TASK ITEM
Exact duplicates of the lines from the top of the data through the line containing "The height and" are needed, with every picture left out.
::: DATA SUPPLIED
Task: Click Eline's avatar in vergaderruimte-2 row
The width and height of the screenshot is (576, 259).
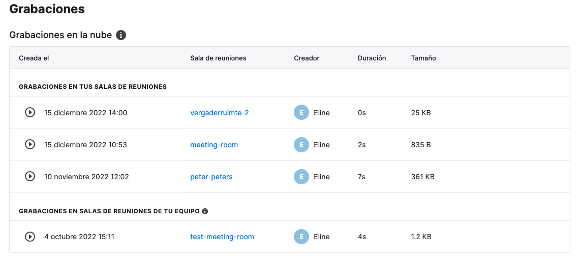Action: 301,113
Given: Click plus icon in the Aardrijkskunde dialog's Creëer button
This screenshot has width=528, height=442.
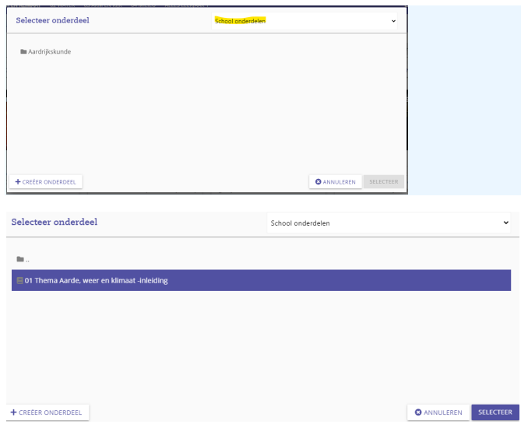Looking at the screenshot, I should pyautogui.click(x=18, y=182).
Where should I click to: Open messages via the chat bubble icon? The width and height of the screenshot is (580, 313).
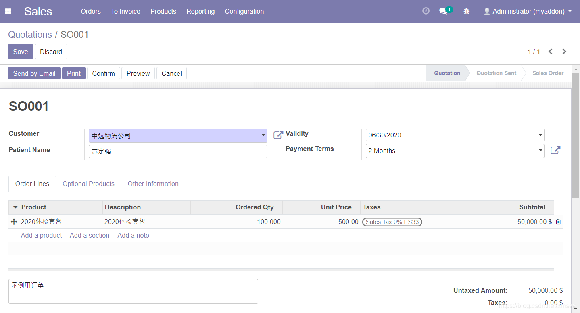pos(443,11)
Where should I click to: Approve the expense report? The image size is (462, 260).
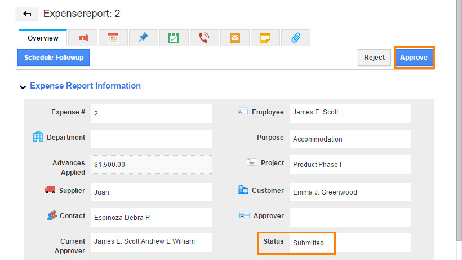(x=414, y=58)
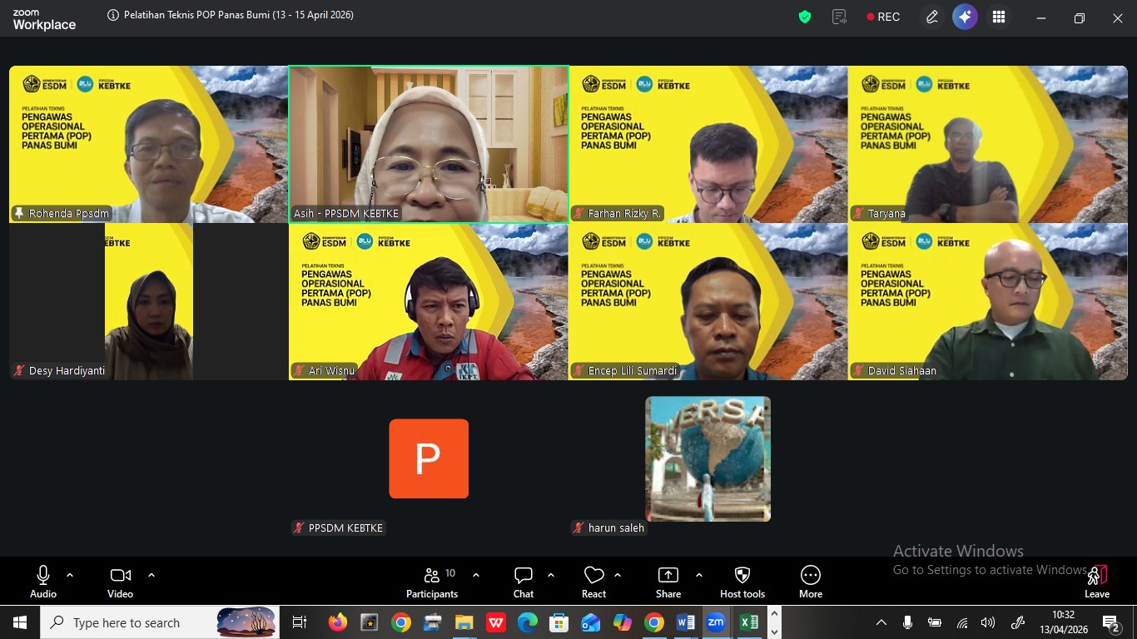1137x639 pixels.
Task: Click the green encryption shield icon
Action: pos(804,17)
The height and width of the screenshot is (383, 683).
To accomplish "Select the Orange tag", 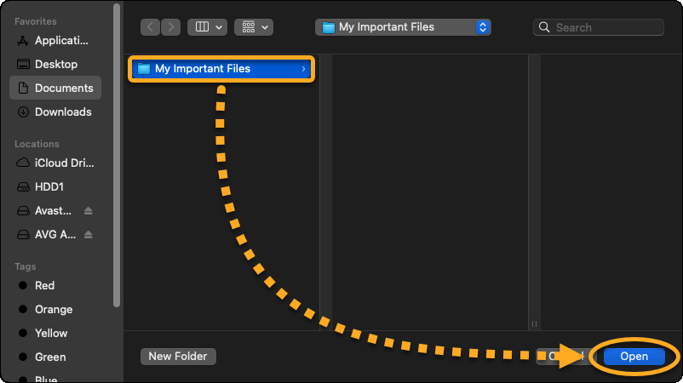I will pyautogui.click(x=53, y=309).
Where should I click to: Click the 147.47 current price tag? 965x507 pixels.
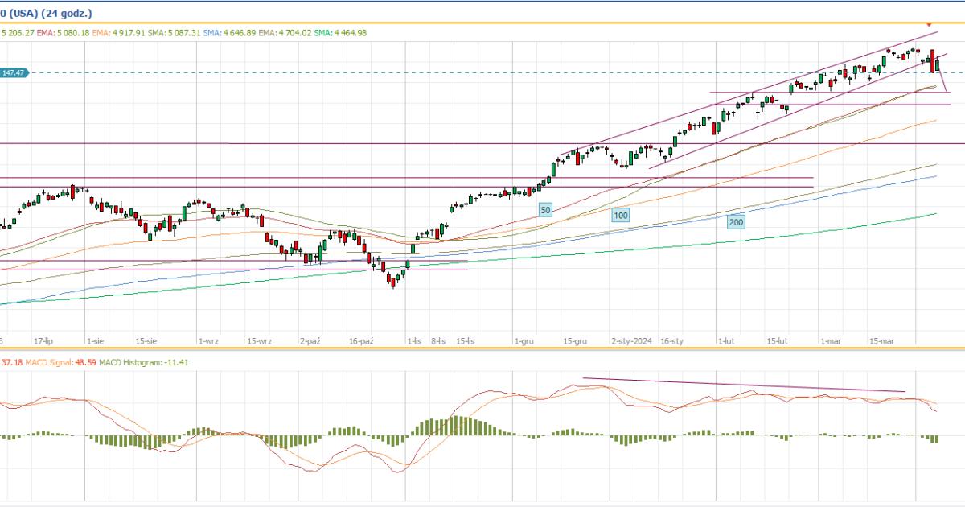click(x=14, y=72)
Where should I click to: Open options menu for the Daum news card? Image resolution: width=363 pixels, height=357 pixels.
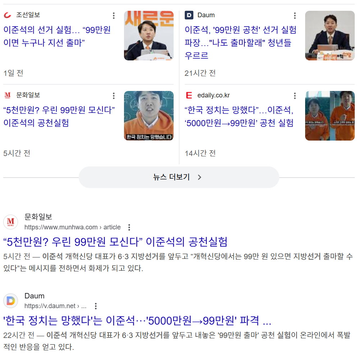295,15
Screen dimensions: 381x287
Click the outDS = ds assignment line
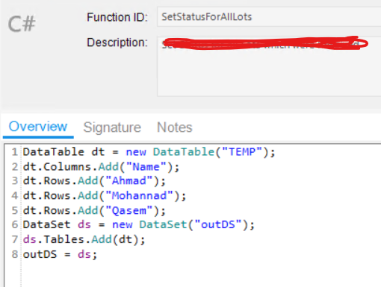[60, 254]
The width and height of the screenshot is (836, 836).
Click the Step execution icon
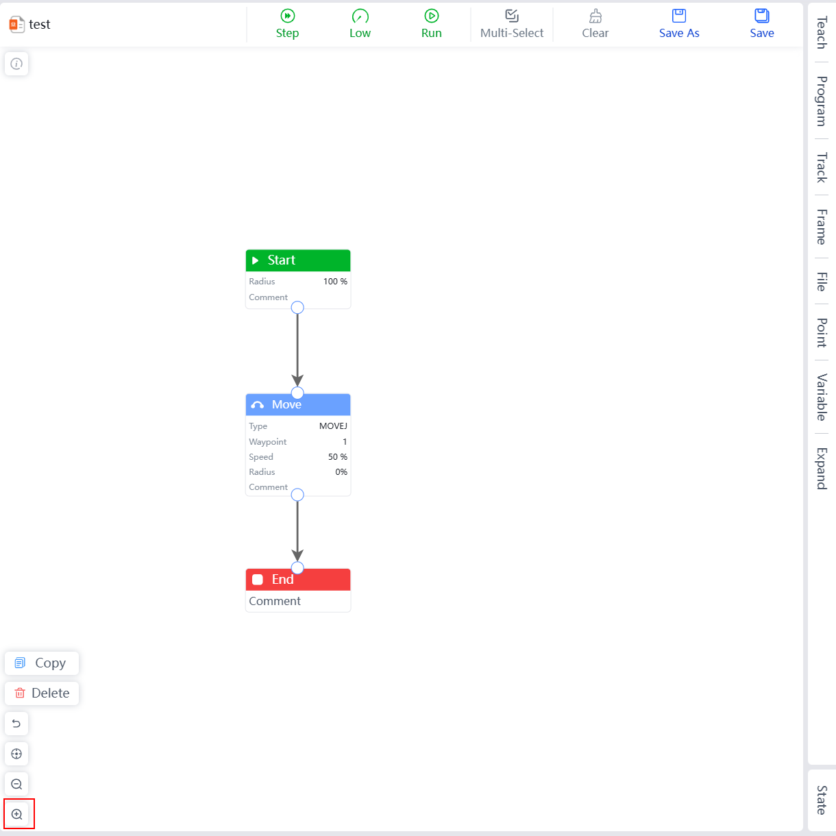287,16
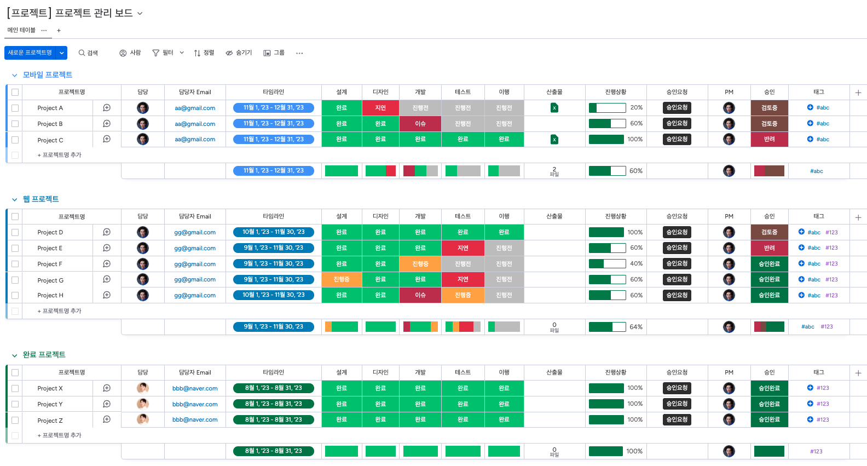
::::::
ANSWER TO THIS TASK
Task: Click Eline's avatar in vergaderruimte-2 row
The width and height of the screenshot is (576, 259).
Action: 301,113
Given: Click plus icon in the Aardrijkskunde dialog's Creëer button
This screenshot has width=528, height=442.
Looking at the screenshot, I should pyautogui.click(x=18, y=182).
Where should I click to: Open messages via the chat bubble icon? The width and height of the screenshot is (580, 313).
pos(443,11)
Where should I click to: Approve the expense report? The image size is (462, 260).
(x=414, y=58)
1137x639 pixels.
Task: Click the green encryption shield icon
Action: pos(804,17)
The height and width of the screenshot is (383, 683).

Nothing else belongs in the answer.